The regulation of neutrophil phospholipase A₂ by granulocyte-macrophage colony-stimulating factor and its role in priming superoxide production

Experiments were performed to investigate the relative role of phospholipase A₂ (PLA₂) in the activation and cytokine-mediated priming of neutrophil superoxide production. PLA₂ activity was measured with a radiometric assay which discriminates between PLA₂ and the downstream enzyme, 5-lipoxygenase. In cells that had not been primed by prior incubation with granulocyte-macrophage colony stimulating factor (GM-CSF). PLA₂ and NADPH oxidase were differentially stimulated by the chemotactic peptide N-formyl-met-leu-phe (FMLP), calcium ionophore, or phorbol ester.
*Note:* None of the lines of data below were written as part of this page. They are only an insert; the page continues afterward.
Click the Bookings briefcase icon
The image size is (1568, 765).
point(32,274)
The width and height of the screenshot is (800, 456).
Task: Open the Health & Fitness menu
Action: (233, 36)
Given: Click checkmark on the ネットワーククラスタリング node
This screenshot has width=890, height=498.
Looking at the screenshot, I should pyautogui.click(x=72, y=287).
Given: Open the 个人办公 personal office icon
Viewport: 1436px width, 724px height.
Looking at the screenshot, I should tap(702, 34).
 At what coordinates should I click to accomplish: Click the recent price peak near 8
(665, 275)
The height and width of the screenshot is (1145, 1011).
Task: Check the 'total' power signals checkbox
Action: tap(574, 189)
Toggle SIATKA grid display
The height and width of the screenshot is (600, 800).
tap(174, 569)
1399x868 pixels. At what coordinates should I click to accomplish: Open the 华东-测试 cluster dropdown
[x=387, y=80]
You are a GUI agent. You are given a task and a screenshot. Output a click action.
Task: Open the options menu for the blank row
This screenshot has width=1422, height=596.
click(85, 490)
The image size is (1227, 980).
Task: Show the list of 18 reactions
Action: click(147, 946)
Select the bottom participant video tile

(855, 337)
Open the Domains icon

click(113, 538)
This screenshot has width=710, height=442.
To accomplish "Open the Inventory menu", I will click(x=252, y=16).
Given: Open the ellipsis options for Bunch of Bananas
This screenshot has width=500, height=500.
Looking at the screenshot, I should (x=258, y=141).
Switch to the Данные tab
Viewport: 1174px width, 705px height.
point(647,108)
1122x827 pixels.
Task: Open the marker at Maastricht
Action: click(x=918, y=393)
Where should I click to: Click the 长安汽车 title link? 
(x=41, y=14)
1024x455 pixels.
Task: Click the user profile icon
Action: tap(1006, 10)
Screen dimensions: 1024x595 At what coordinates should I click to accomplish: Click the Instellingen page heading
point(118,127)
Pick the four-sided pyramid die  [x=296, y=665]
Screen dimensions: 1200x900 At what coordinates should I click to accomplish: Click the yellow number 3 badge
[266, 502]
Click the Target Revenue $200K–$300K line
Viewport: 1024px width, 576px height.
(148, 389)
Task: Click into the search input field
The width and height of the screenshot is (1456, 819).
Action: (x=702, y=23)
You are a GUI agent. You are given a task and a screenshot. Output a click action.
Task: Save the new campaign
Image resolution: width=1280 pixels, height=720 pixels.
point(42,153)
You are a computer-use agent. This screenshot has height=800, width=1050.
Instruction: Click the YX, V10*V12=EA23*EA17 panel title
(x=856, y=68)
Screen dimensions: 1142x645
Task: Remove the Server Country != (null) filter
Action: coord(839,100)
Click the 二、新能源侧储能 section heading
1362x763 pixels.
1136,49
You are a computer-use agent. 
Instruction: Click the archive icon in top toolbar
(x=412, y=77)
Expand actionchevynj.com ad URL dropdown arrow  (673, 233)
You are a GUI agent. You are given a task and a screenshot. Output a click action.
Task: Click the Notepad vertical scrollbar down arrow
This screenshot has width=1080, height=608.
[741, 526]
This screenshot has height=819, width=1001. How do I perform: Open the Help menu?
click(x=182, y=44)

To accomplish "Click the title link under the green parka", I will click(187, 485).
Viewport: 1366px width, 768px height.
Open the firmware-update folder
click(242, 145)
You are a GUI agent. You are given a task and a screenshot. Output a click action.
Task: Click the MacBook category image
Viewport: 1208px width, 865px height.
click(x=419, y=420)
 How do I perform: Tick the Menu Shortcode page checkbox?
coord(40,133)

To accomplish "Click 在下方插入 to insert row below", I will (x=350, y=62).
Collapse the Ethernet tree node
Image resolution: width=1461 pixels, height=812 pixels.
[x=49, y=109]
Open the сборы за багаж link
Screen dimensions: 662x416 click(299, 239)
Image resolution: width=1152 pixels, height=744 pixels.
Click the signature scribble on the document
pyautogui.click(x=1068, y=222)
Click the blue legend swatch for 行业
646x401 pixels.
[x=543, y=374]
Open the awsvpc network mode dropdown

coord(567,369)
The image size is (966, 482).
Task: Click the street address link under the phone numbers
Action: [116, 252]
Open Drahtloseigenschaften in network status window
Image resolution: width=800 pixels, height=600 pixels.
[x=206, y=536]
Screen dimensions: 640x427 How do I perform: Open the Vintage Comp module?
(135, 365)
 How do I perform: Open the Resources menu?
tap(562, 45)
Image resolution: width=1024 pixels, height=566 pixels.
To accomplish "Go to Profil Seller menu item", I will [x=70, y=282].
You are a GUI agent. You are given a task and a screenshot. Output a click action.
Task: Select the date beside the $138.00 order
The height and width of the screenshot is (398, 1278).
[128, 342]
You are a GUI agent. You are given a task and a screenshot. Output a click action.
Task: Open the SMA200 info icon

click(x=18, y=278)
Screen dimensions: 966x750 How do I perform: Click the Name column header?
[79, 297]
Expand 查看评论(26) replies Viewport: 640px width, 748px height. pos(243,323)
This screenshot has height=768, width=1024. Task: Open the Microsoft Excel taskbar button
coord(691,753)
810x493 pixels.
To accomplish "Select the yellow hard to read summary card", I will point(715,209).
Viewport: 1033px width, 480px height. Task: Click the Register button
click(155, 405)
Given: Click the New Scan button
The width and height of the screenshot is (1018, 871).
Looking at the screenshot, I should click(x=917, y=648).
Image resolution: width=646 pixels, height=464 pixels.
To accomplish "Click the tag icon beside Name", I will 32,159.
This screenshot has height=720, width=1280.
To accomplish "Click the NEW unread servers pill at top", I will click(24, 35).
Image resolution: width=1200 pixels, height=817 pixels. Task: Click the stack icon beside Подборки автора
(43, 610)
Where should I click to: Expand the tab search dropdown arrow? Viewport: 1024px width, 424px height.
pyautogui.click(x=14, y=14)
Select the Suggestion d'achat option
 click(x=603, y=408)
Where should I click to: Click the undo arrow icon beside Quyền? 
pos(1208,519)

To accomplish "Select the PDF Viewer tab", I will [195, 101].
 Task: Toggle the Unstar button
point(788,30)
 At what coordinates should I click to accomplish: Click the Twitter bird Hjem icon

In addition, inhibition of PLA₂ by mepacrine (0-100 μmol/l) did not concomitantly inhibit FMLP-stimulated superoxide production. These findings suggest that the activity of PLA₂ and NADPH oxidase may be uncoupled in the unprimed cell. In cells preincubated with GM-CSF, time- and dose-dependent priming of FMLP-stimulated PLA₂ responses were observed and inhibition of PLA₂ by mepacrine was accompanied by the inhibition of FMLP-stimulated superoxide production down to the level of unprimed cells. The effect of mepacrine was not due to inhibition of FMLP receptor expression. These data suggest that a mepacrine-sensitive PLA₂ may have a role in the GM-CSF mediated priming of superoxide production. Using ionophore-stimulated PLA₂ activity as a model, we showed that Bordetella pertussis toxin did not inhibit GM-CSF mediated priming, demonstrating that a pertussis-sensitive GTP-binding protein does not mediate signal transduction from the GM-CSF receptor to PLA₂. The tyrosine kinase inhibitor, genistein, selectively inhibited GM-CSF primed but not unprimed PLA₂ activity, demonstrating that GM-CSF-mediated priming requires tyrosine kinase activity.